Release G: AI & Machine Learning

Kubeflow

Kubeflow is a collection of cloud native tools which covers all stages of the Model Development Life Cycle: data exploration, data preparation, model training/tuning/testing and model serving.

There is currently a diverse selection of libraries, tools and frameworks for machine learning.

Kubeflow allows you to compose and customize your own stack based on your specific needs

Kubeflow Pipelines

Kubeflow Pipelines is a platform for building and deploying portable, scalable machine learning (ML) workflows using Docker containers.

The isolation provided by containers allows machine learning stages to be portable and reproducible.

Kubeflow Pipelines are designed to simplify the process of building and deploying machine learning systems at scale.


Kubeflow Pipelines provide:

  • An orchestration engine for running multistep workflows
  • Python SDK to build and run pipeline components
  • A user interface to visualize your workflows.

Kubeflow Pipelines are based on Argo Workflows, an open source, container-native workflow engine for Kubernetes.


You can install kubeflow pipelines as a standalone component (it does include minio) using the following commands:

Kubeflow Pipelines
kubectl create -k "github.com/kubeflow/pipelines/manifests/kustomize/env/platform-agnostic-pns?ref=1.8.2"
kubectl create -k "github.com/kubeflow/pipelines/manifests/kustomize/cluster-scoped-resources?ref=1.8.2"

Run the following command to view the pipeline dashboard on your localhost:

pipeline ui
kubectl port-forward -n kubeflow svc/ml-pipeline-ui 8080:80

See also:

Local Deployment

Experiment with the Pipelines Samples

Kubeflow Pipelines up and running in 5 minutes

Minio

MinIO Client Complete Guide

MinIO is a High Performance Object Storage.

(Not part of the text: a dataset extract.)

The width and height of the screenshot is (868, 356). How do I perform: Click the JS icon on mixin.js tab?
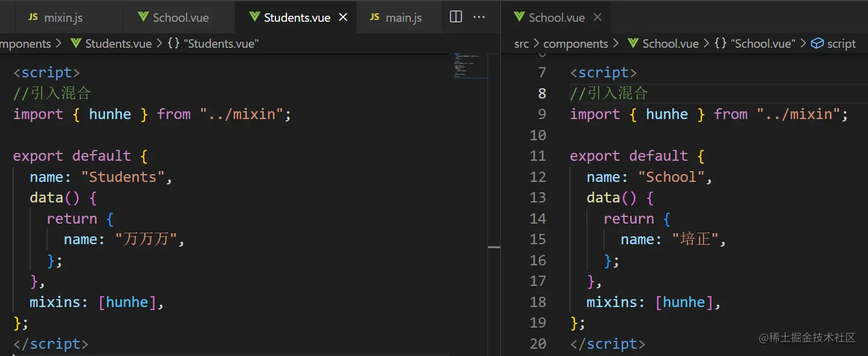coord(34,18)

It is API compatible with Amazon S3 cloud storage service.

Run the following command to view the minio dashboard on your localhost:

minio ui
kubectl port-forward -n kubeflow svc/ml-pipeline-ui 8080:80

You can then connect to minio, create a bucket and then upload a file:

minio commands
mc config host add minio http://localhost:9000 minio minio123
mc mb minio/ml-training
mc cp iris.tar.gz minio/ml-training/data/iris.tar.gz

AWS CLI with MinIO Server

Minio Playground (AWS Access Key ID: Q3AM3UQ867SPQQA43P2F, AWS Secret Access Key: zuf+tfteSlswRu7BJ86wekitnifILbZam1KYY3TG)

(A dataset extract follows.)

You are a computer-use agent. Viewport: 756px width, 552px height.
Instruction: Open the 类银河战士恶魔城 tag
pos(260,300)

MinIO Bucket Notification Guide

Querying data without servers or databases using Amazon S3 Select

How to use s3 select in AWS SDK for Go

AWS Glue 101: All you need to know with a full walk-through

Kserve

KServe enables serverless inferencing on Kubernetes and provides performant, high abstraction interfaces for common machine learning (ML) frameworks like TensorFlow, XGBoost, scikit-learn, PyTorch, and ONNX to solve production model serving use cases.

You can install kserve using the following commands:

kserve
curl -s "https://raw.githubusercontent.com/kserve/kserve/release-0.8/hack/quick_install.sh" | bash

See Also:

Deploy Transformer with InferenceService

KFServing Transformers

Deployment with KServe

Knative: Creating a Service

KServe: A Robust and Extensible Cloud Native Model Server

Deploying a model using the KServe Python SDK

Knative Monitoring

Grafana can be used to monitor your kubeflow stack.

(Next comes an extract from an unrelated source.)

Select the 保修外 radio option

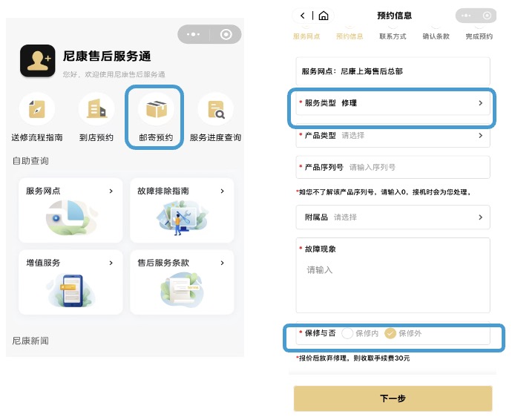[x=390, y=334]
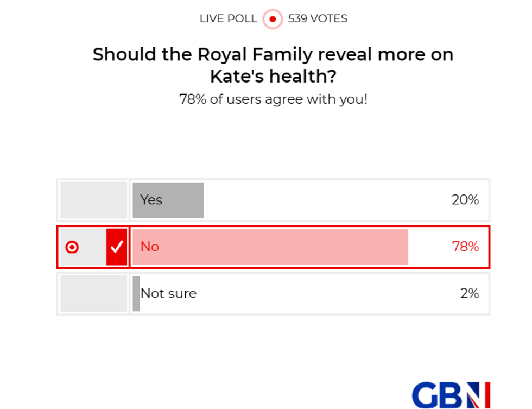Viewport: 532px width, 409px height.
Task: Select the empty grey box beside Not sure
Action: point(93,293)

The knative-monitoring yaml is available here: monitoring-metrics-prometheus.yaml

You can install knative monitoring using the following commands:

Knative monitoring
kubectl create ns knative-monitoring
kubectl create -f kubeflow/monitoring-metrics-prometheus.yaml

Knative Eventing

Knative Eventing is a collection of APIs that enable you to use an event-driven architecture with your applications.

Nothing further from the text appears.